Ivor Setterfield is a British conductor and countertenor. Setterfield is currently musical director of London's largest choir, Barts Choir, and founder and artistic director of the Trafalgar Sinfonia.

== Education ==

After beginning his musical studies with the violin, then as a boy treble at St Albans Cathedral, Setterfield studied at the University of York, graduating with a BA (Hons) in Music. He continued his studies at the Royal Academy of Music, first on the opera course and then the conducting course. He followed the conducting course with an Opera Conducting Scholarship at the London Royal Schools’ Joint Vocal Faculty. He completed his studies with a broadcast master class with the great Russian pedagogues Ilya Musin and Valery Gergiev, in Sienna.

== Recordings ==

Setterfield has recorded a number of albums including Vivaldi Gloria, Requiem, Martin & Pizzetti, Sweet was the Song: a collection of English music for Christmas, and Rachmaninov's Vespers.

== Television ==

Setterfield has appeared in a number of TV shows.
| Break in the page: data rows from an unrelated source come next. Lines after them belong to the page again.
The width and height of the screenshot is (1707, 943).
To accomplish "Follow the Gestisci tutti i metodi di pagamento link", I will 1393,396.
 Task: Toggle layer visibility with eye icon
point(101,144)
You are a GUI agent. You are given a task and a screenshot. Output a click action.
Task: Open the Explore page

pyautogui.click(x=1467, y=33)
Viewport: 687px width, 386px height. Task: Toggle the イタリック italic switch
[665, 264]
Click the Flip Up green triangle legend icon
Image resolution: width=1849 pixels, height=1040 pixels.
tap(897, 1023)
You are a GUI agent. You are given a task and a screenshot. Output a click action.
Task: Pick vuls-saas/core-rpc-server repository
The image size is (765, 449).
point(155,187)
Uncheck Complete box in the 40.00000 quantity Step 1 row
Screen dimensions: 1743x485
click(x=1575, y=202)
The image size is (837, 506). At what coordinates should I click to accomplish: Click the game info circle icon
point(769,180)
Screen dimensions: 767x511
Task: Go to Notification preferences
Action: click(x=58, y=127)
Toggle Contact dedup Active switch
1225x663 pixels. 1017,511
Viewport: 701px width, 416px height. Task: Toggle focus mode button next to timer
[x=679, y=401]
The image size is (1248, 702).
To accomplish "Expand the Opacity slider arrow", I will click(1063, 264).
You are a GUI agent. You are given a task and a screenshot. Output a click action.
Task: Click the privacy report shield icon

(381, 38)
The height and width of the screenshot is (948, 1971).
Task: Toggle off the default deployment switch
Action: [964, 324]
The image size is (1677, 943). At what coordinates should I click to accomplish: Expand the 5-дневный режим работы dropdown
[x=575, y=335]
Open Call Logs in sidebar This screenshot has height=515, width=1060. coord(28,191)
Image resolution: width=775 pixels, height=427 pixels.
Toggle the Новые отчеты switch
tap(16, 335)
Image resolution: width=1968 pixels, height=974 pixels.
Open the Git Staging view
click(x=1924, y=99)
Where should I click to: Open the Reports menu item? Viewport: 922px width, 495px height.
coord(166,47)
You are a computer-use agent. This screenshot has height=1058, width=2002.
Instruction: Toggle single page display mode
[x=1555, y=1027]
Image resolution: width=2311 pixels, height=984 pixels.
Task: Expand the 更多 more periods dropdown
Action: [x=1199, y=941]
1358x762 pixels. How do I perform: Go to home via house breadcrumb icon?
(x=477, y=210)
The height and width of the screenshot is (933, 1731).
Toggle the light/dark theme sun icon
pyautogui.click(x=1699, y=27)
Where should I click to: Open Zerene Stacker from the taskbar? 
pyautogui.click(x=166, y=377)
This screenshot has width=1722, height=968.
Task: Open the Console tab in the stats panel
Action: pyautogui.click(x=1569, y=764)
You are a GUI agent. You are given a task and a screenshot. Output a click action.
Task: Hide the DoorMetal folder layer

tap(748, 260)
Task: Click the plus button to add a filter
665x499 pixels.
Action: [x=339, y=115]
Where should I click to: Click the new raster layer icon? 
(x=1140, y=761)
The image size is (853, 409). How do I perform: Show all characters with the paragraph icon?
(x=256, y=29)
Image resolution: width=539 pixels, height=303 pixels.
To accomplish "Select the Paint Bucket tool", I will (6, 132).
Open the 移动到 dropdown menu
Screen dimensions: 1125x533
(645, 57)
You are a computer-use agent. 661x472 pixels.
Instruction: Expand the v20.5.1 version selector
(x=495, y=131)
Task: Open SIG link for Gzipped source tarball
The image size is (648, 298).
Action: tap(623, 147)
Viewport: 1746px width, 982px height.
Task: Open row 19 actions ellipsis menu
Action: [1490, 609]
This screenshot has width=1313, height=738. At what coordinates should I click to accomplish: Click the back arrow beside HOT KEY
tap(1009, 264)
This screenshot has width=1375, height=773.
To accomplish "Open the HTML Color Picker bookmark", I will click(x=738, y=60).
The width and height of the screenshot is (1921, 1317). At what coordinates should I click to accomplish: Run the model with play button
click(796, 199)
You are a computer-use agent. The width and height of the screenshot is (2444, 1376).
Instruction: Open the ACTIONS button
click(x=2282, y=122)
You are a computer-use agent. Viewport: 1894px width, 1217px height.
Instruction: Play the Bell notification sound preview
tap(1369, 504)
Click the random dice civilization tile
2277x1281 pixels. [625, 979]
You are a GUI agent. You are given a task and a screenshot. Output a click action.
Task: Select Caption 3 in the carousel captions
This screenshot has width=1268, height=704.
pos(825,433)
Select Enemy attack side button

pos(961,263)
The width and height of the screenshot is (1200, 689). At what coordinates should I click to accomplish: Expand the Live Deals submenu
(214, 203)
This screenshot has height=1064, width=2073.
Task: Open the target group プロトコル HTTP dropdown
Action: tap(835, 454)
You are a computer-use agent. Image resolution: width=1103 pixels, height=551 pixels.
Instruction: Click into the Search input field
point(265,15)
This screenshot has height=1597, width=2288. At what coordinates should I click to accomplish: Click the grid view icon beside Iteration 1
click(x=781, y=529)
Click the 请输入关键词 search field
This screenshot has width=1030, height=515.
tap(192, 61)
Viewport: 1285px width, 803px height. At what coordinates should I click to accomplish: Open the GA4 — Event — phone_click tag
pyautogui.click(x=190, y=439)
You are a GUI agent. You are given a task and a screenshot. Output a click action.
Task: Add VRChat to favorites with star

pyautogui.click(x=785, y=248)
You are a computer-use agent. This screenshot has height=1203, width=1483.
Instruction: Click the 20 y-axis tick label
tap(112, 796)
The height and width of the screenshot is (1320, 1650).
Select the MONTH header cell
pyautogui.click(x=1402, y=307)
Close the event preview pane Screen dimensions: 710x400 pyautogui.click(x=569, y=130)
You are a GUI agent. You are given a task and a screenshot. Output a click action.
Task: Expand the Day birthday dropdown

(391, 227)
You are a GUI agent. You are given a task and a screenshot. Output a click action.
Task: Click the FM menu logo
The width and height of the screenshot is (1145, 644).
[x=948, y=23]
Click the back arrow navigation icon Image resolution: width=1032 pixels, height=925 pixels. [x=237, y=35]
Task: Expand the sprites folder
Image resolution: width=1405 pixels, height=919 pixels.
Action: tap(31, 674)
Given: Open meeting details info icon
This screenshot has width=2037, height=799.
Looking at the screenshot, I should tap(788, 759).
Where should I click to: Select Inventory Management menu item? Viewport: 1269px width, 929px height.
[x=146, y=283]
His documentary The Singing Estate, shown on the UK's Channel 5, was nominated for the Rose d’Or award. On the BBC show Maestro, he mentored the DJ Goldie, who achieved second place, despite having come out on top in the judges ratings. The BBC brought the pair together again for Classic Goldie. Setterfield again mentored Goldie, this time in the composition of a piece for the Family Prom. Setterfield also appeared on a number of other TV shows, including Richard and Judy, The Wright show and The One Show as well as 10 Best Choral Masterpieces for BBC4.